Agriculture in Manatee County
Manatee County ranks second in the state for vegetable production and is the top producer of fresh market tomatoes. Our livestock sector is valued at over $35 million, which includes beef, dairy, horses, and hobby animals. Citrus grown here includes 91% oranges, 5% grapefruit, and 4% specialty fruits such as lemons and limes. Tropicana is also located in the county, which is one of the state’s largest citrus processors. Manatee County fishermen harvest over 10 million pounds of seafood annually, with a dockside value of over $11 million. The Cortez fishing village has persevered through time to maintain its status as one of Florida’s most productive seafood communities.

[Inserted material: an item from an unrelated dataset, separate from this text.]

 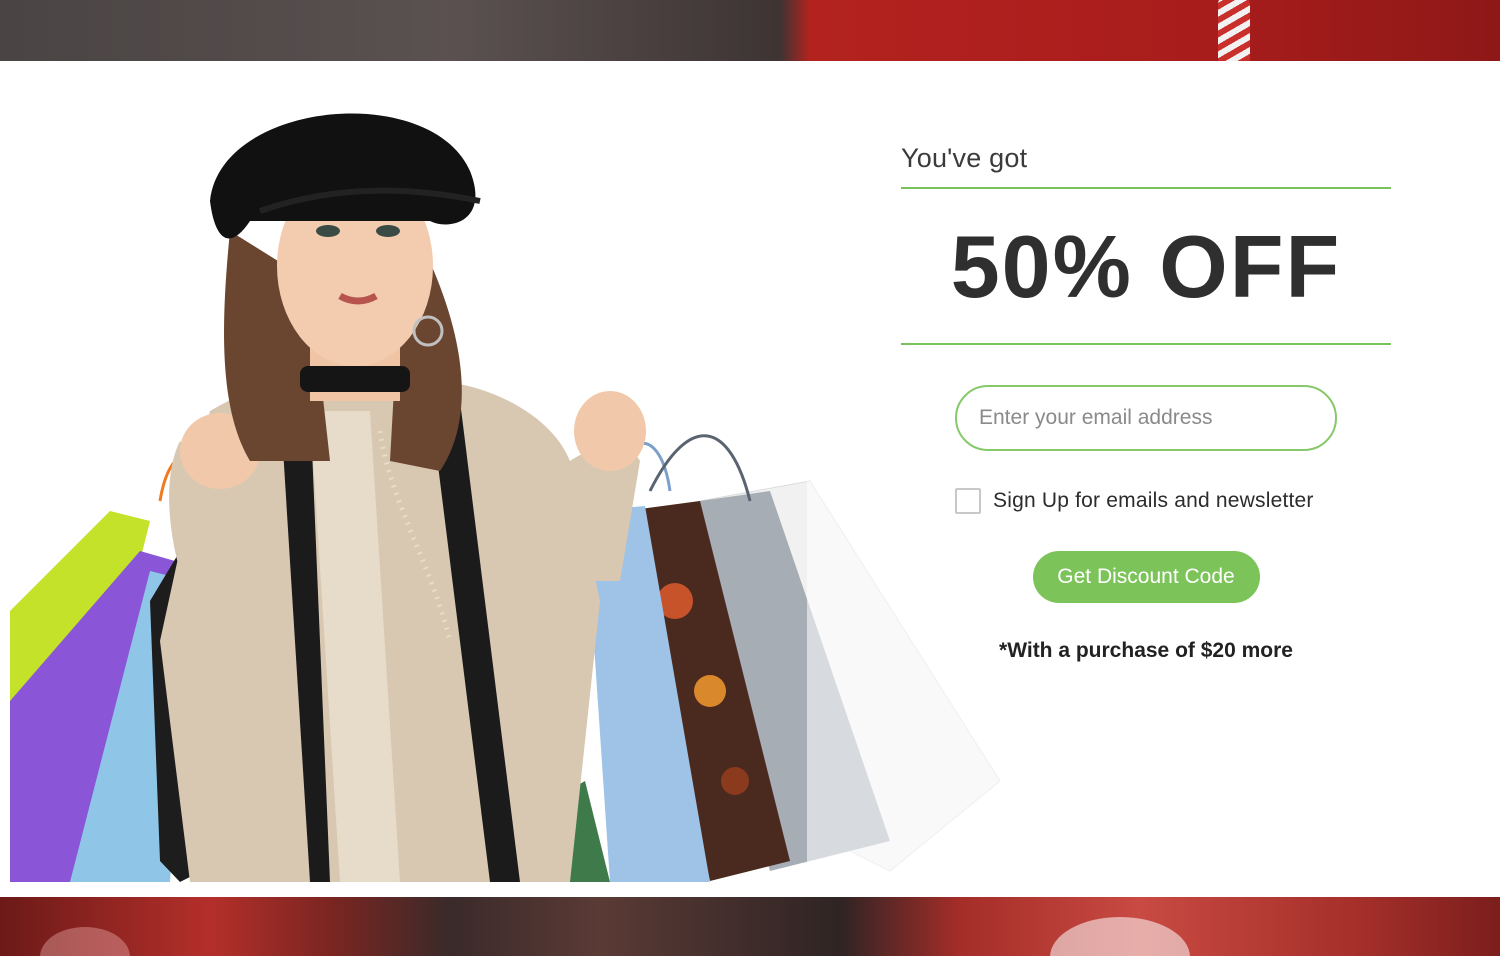 I want to click on background-top-strip, so click(x=750, y=30).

Ornamental horticulture is a major component of the agriculture industry in Manatee County, bringing in $30 million annually. Nurseries such as Mariposa and H&H grow their own plant stock and sell directly to the public, while other nurseries sell wholesale to local landscapers and across the country. For a wide selection of Florida native or edible plants, Sweetbay Nursery is a great destination. Bayside Sod produces high-quality turfgrass in the county, including Zoysia, Bahia, and St. Augustine varieties. Many of our ornamental producers participate in the FDACS Best Management Practices program, going above and beyond as environmental stewards by preserving our water quality.
Farmers, Thank You!
With all these great values in mind, it is not hard to pause and recognize the hard-working men and women in Manatee County who work tirelessly to provide us with food and beautiful landscape plants. They have been working extra hard these past few months to recover from the effects of Hurricane Ian, so be sure to thank your local farmer whenever you can! Some easy ways to support local agricultural production include purchasing food items labeled “Fresh from Florida” while shopping at your local supermarket, or shopping for plants and produce at a local farm stand or retail nursery. Fun fact: if you shop at the Home Depot for plants, you may have the luck of purchasing a plant grown at Ralph Taylor’s Nurseries, which is a local nursery that sells exclusively to the Home Depot!